A biópsia renal percutânea é realizada com o auxílio do ultrassom e com  anestesia local. A ultrassonografia pode localizar o polo inferior do rim, local mais  indicado por ter menor risco de perfuração de vasos importantes, além de determinar  o tamanho do órgão e a presença de cistos que possam exigir o uso do rim  contralateral. Após localizar o polo inferior, é feita uma marca na pele para identificar  o local de inserção da agulha de biópsia, o local é preparado e anestesiado. Com o  uso do ultrassom e da agulha, preferencialmente com mola e de calibre 16, pode ser  localizada a cápsula do polo inferior e fornecer anestesia para o trajeto da agulha.  Depois de uma pequena incisão na pele, a ultrassonografia é usada para guiar a  agulha diretamente no local a ser biopsiado25, 26

No hospital em estudo, as amostras foram coletadas predominantemente de  forma percutânea guiada por ultrassom. O paciente fica em decúbito ventral, é  realizado a antissepsia, aposição de campos e anestesia local. Em seguida, utiliza-se  a agulha 16×16 automática acoplada na pistola para biópsia, sendo biopsiado o polo  inferior do rim, removendo dois fragmentos, um deles é colocado em um frasco com  formol para ser analisado por microscopia óptica e o outro é colocado em um frasco  com solução de Michel para o exame de imunofluorescência.  

2.3.2. Processamento de microscopia óptica.  

A inclusão em parafina consiste na substituição da água dos tecidos por  parafina, processo que proporciona firmeza e maciez suficientes para a realização  de cortes finos (5um), realizados por aparelhos denominados histotécnicos, os  quais, com a utilização de solventes como álcool e xilol, conseguem remover a água  presente nos tecidos. Após a inclusão em parafina, realizam-se cortes histológicos  em micrótomo com espessura de 5 (cinco) micrômetros e posterior coloração pelas  técnicas de HE (Hematoxilina-Eosina), Tricrômio de Masson, Ácido periódico de Schiff (PAS) e Prata Jones, para que então os cortes sejam examinados pelo  patologista27

2.3.3. Processamento de imunofluorescência 

Após realização dos cortes em tecido a fresco fixado em meio de Michel, as  lâminas foram colocadas na acetona P.A a -20°C (5 min) e, em seguida, na acetona  em temperatura ambiente (20 min). As lâminas são transferidas para um tampão de  lavagem (5 min) para remoção da acetona. É feita então a incubação do tecido com  o Ac primário (15 – 30 min) conjugado a um fluoróforo. Os seguintes anticorpos são  realizados em todas as lâminas: IgG, IgA, IgM, C1q, C3, Kappa, Lambda,  Fibrinogênio. As lâminas são transferidas para o tampão de lavagem (5 min), sendo  posteriormente lavadas com água destilada para remoção do tampão. Em seguida,  são montadas com meio de montagem e lamínula. 

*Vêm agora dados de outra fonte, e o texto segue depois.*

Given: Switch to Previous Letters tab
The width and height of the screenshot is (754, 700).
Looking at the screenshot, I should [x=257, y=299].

2.4. Coleta e análise de dados 

O levantamento de casos foi realizado a partir de dados do APLIS® (Anatomic  Pathology Laboratory Information System), sistema de dados do laboratório de  Patologia ARGOS, centro de referência para onde são encaminhadas as biópsias  renais do HGF. A coleta de informações clínicas e laboratoriais de cada paciente foi  efetuada por meio da revisão de solicitações de estudo anatomopatológico  encaminhadas ao serviço juntamente com o material da biópsia, conforme o termo de  concordância do serviço e o termo de fiel depositário.  

Na revisão dos laudos de microscopia óptica foram avaliados os seguintes  parâmetros: número de glomérulos e vasos de médio calibre, principal padrão de  lesão associado (vide formulário de coleta de dados), grau de fibrose intersticial e  alterações tubulares e vasculares.  

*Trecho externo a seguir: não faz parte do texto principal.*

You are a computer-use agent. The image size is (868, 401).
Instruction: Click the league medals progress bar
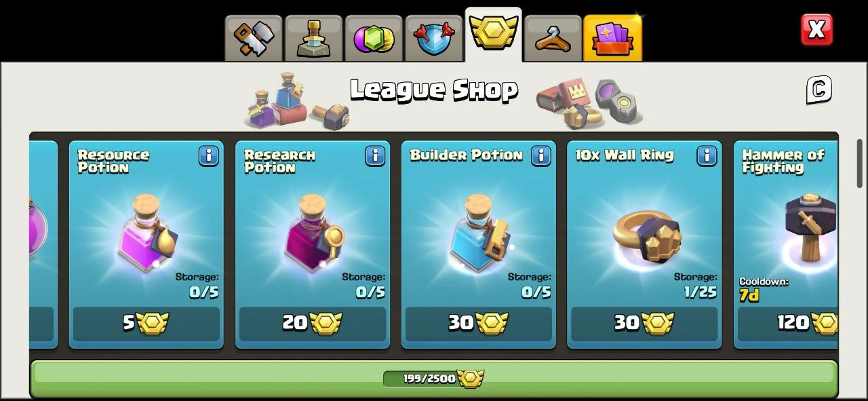pos(433,379)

Já na revisão dos laudos de imunofluorescência, registraram-se as seguintes  informações: marcadores positivos, compartimento histológico afetado e o tipo de  marcação no caso de positividade em alças, como linear, granular e subendotelial.  Ademais, realizou-se a coleta do diagnóstico final, estabelecido após discussão  clinicopatológica. Todos os dados serão organizados em planilhas do Microsoft® EXCEL. 

Inicialmente, após o levantamento de dados, a análise foi elaborada no  conjunto de todos os casos levantados, e posteriormente realizaram-se as análises  específicas para as glomerulopatias mais comumente diagnosticadas quanto a  variáveis epidemiológicas e histopatológicas. Utilizou-se o software SPSS® 28 para a  análise estatística, de modo que as variáveis categóricas foram expressas em número  (n) e porcentagem e as várias contínuas serão testadas quando à sua normalidade  pelo teste de Kolmogorov-Smirnov. As variáveis paramétricas serão expressadas em  médias e desvio-padrão, enquanto as variáveis não paramétricas serão expressadas  em mediana e intervalo interquartil. Adotou-se como nível de significância p <0,05  quando forem utilizados testes para comparação de frequências e médias/medianas  entre os grupos. Em seguida, os resultados serão organizados em tabelas e gráficos. 

2.5. Aspectos éticos 

A confidencialidade dos sujeitos envolvidos foi preservada. Assegura-se que a  pesquisa foi feita de acordo com a Lei Geral de Proteção de Dados Pessoais (LGPD),  garantindo, assim, a proteção dos direitos fundamentais de liberdade e privacidade  das pessoas. 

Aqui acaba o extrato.